School of Public Health, Lanzhou University, Gansu, China.
Gansu Provincial Center for Disease Control and Prevention, Gansu, China.
Environ Sci Pollut Res Int. 2023 Jan;30(4):9962-9973. doi: 10.1007/s11356-022-22831-1. Epub 2022 Sep 6.

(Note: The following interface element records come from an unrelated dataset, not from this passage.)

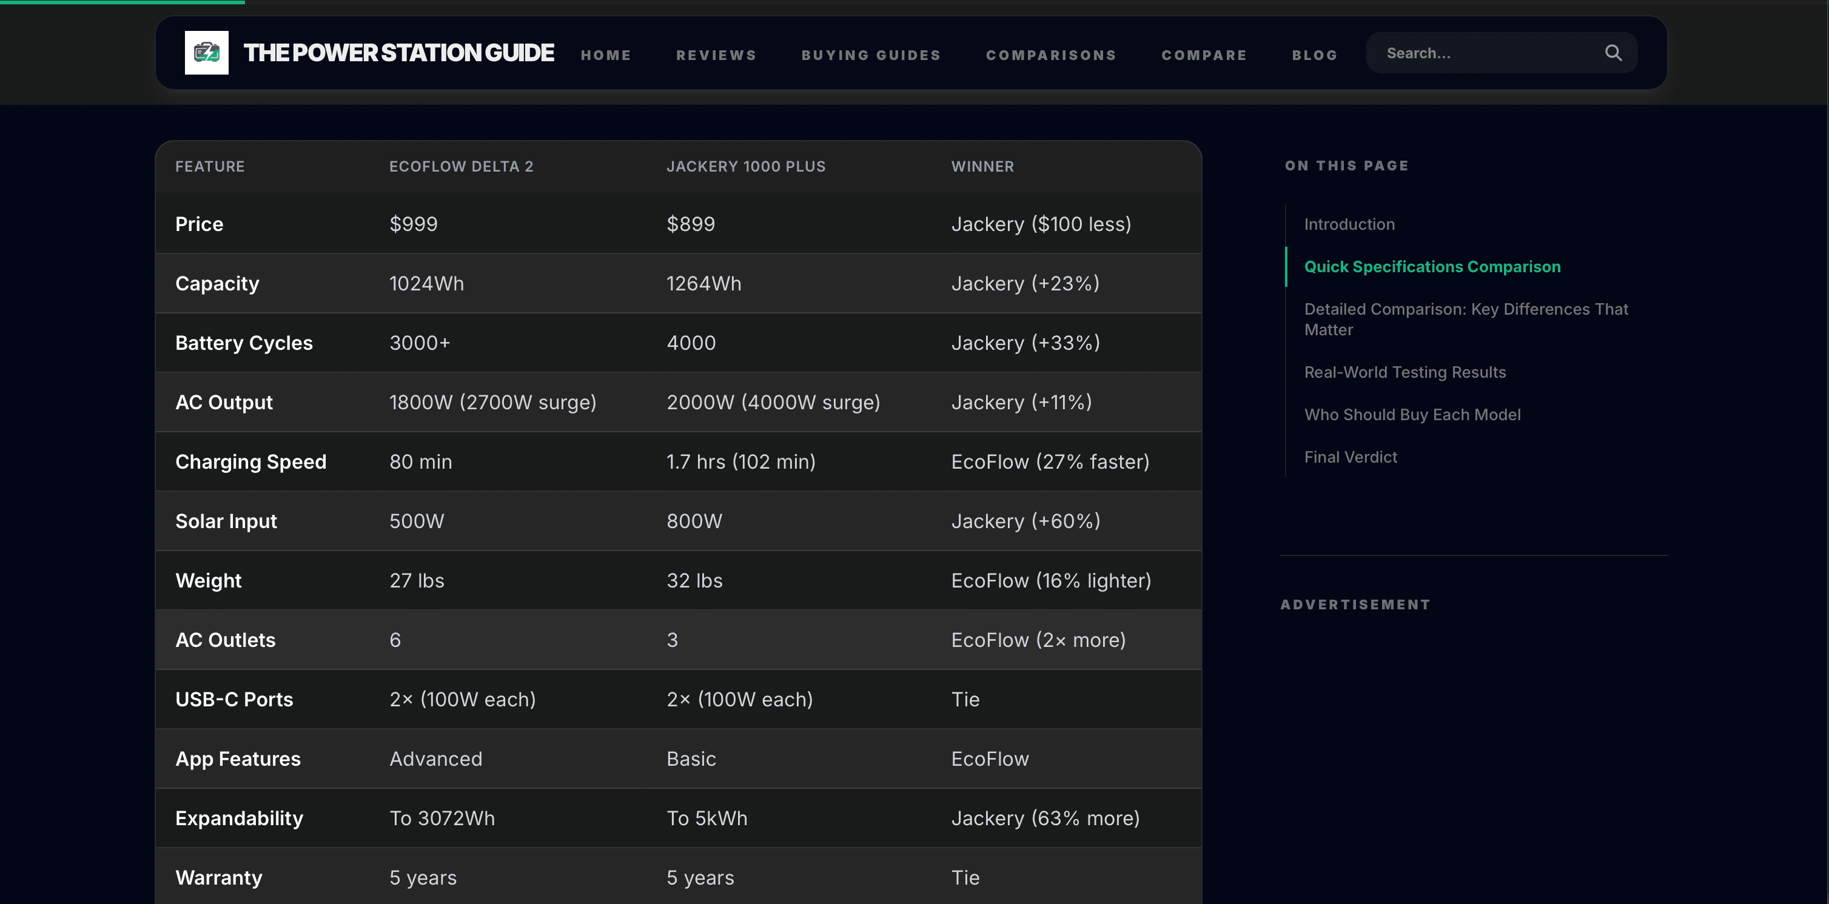The width and height of the screenshot is (1829, 904).
Task: Navigate to the Reviews section
Action: point(716,55)
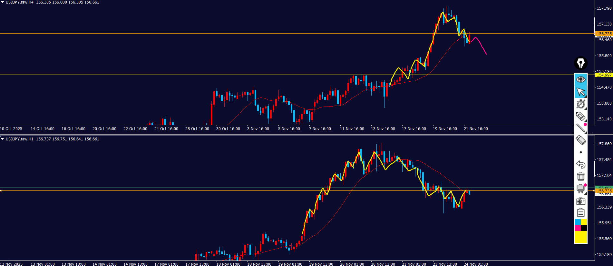The image size is (613, 266).
Task: Click the large yellow current color swatch
Action: pos(580,237)

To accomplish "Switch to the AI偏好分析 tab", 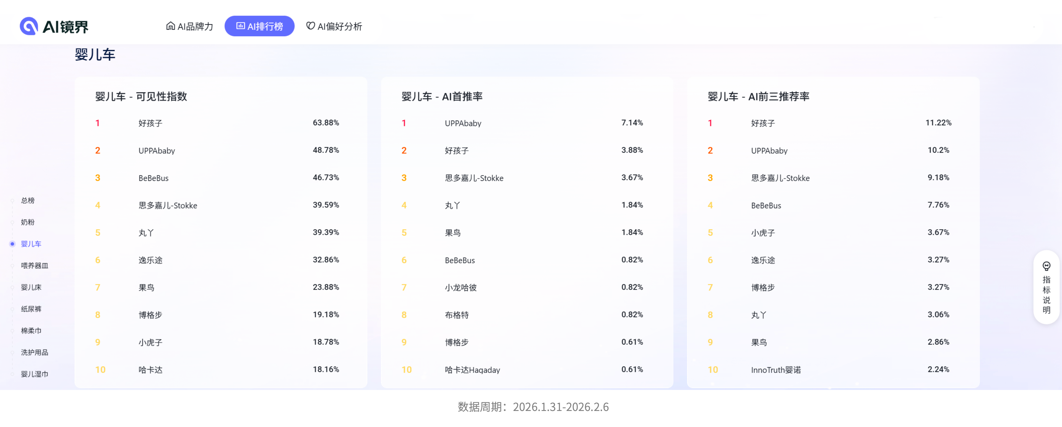I will pyautogui.click(x=334, y=26).
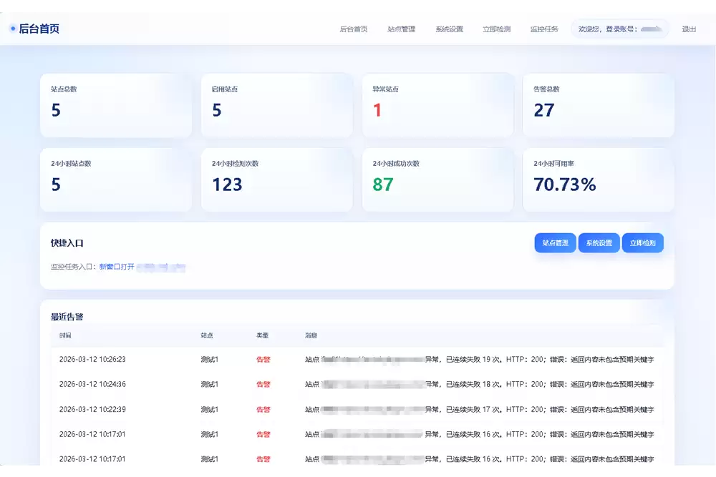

This paper aims to study the cumulative lag effect of meteorological factors on brucellosis incidence and the prediction performance based on Random Forest model. The monthly number of brucellosis cases and meteorological data from 2015 to 2019 in Yongchang of Gansu Province, northwest China, were used to build distributed lag nonlinear model (DLNM). The number of brucellosis cases of lag 1 month and meteorological data from 2015 to 2018 were used to build RF model to predict the brucellosis incidence in 2019. Meanwhile, SARIMA model was established to compare the prediction performance with RF model according to R and RMSE. The results indicated that the population had a high incidence risk at temperature between 5 and 13 °C and lag between 0 and 18 days, sunshine duration between 225 and 260 h and lag between 0 and 1 month, and atmosphere pressure between 789 and 793.5 hPa and lag between 0 and 18 days. The R and RMSE of train set and test set in RF model were 0.903, 1.609, 0.824, and 2.657, respectively, and the R and RMSE in SARIMA model were 0.530 and 7.008. This study found significant nonlinear and lag associations between meteorological factors and brucellosis incidence. The prediction performance of RF model was more accurate and practical compared with SARIMA model.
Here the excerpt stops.